== Bloco de texto ==

Parar de fumar é como abrir a geladeira e
dar de cara com uma bandeja cheia de sobremesa de chocolate e
mentalmente imaginar que tudo aquilo não traz felicidade, mas o seu contrário,
a infelicidade, e que cada molécula de gordura presente naquela embalagem
marrom com líquido cremoso é um atentado moral a todas as pessoas que
agora mesmo sofrem de diabetes, incluindo minha mãe, claro, e meu tio também,
ambos diabéticos, todavia não fumantes.
De maneira que não podem entender o tamanho da euforia/ansiedade cada vez que olho pra janela da sala e projeto um "eu lírico" fumante escorado no parapeito. De cigarro em punho, o holograma que sou eu vê curioso a vida passar lá em
baixo enquanto absorve com tranquilidade as cinco milhões de toxinas que, ao
cabo de uma jornada existencial dedicada ao tabaco, nos matam de uma hora pra outra.

===
== Linhas de dados ==

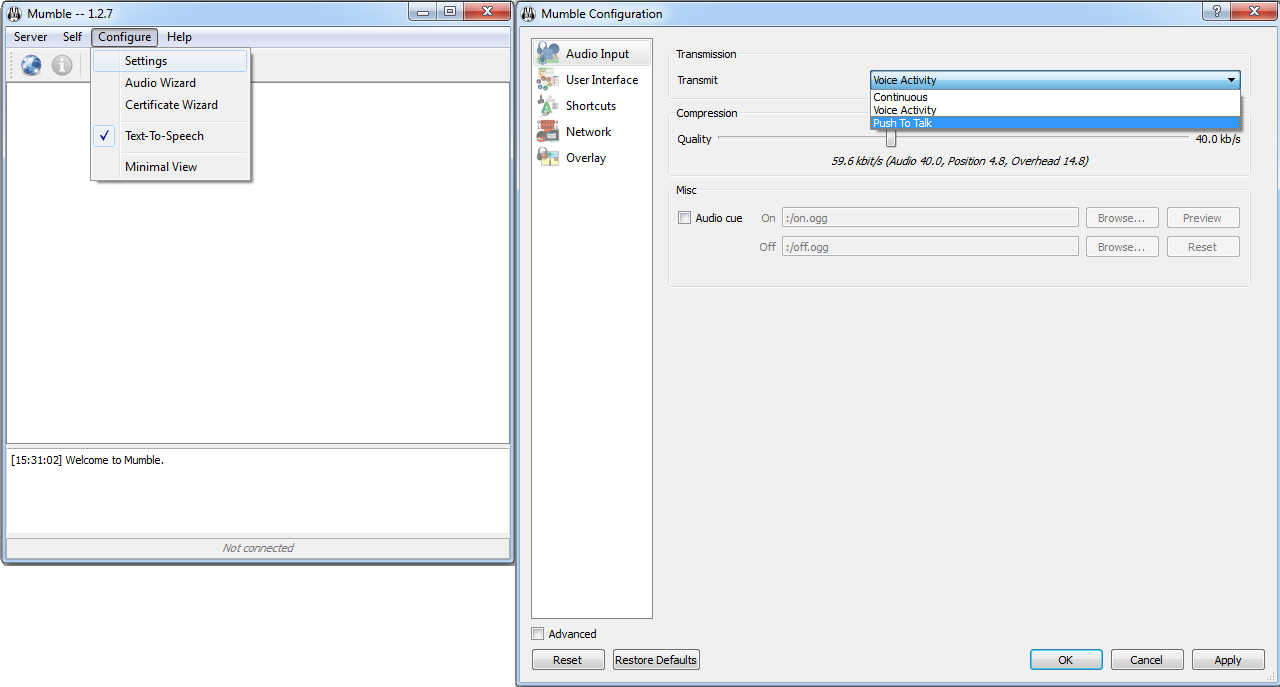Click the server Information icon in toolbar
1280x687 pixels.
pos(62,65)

===
== Linhas de dados ==

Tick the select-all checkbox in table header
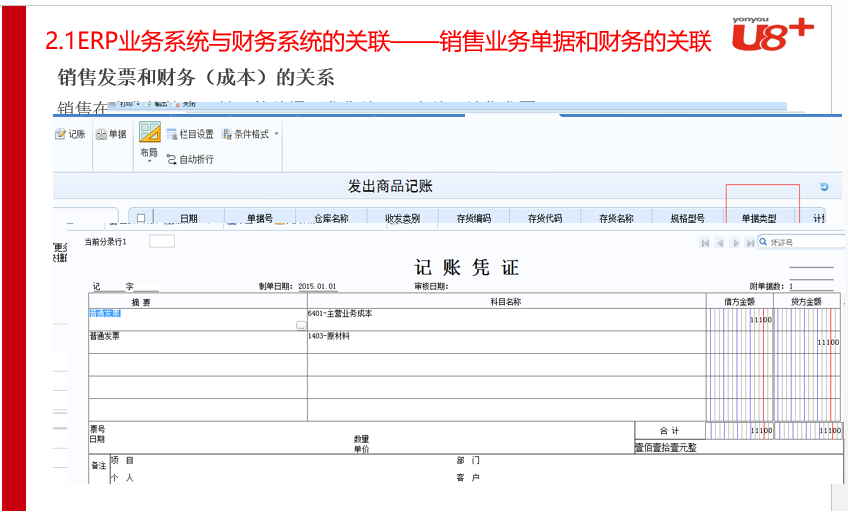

===
== Linhas de dados ==

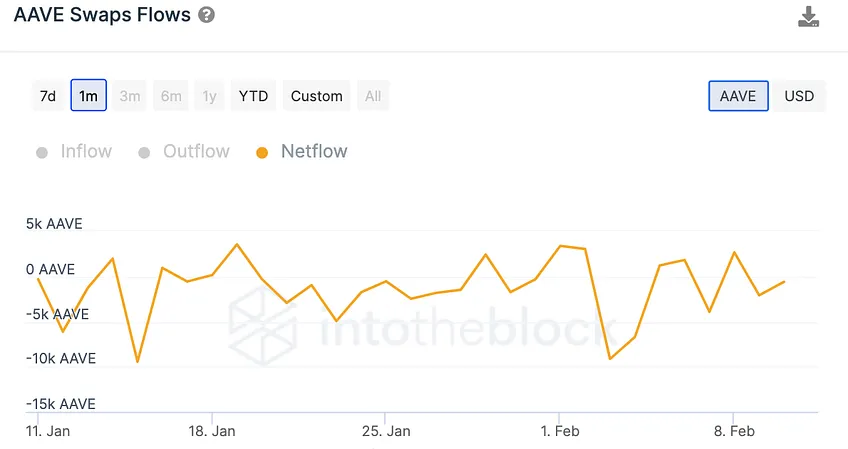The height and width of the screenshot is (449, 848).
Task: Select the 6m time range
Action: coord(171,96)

===

▶ _Ação necessária 1_: Você pode reescrever de forma mais breve o parágrafo do texto sobre parar de fumar que começa com "De maneira que não podem entender", mantendo seus fatos principais?
▶ _Ação necessária 2_:
Responda às perguntas abaixo com base no texto sobre parar de fumar.
(a) O que se encontra ao abrir a geladeira?
(b) Quais parentes diabéticos são mencionados?
(c) Quantas toxinas o fumante absorve?
▶ _Ação necessária 3_: Quais são todos os substantivos do texto sobre parar de fumar que nomeiam sentimentos ou estados de espírito?

▶ _Área de resposta 1_: Não podem entender a euforia/ansiedade que sinto sempre que olho para a janela da sala e imagino um "eu lírico" fumante apoiado no parapeito. Com um cigarro na mão, esse holograma de mim observa a vida passar lá embaixo e absorve com calma as cinco milhões de toxinas que, depois de uma vida dedicada ao tabaco, nos matam de repente.

▶ _Área de resposta 2_:
(a) Uma bandeja cheia de sobremesa de chocolate.
(b) A mãe e o tio.
(c) Cinco milhões.

▶ _Área de resposta 3_: felicidade, infelicidade, euforia, ansiedade, tranquilidade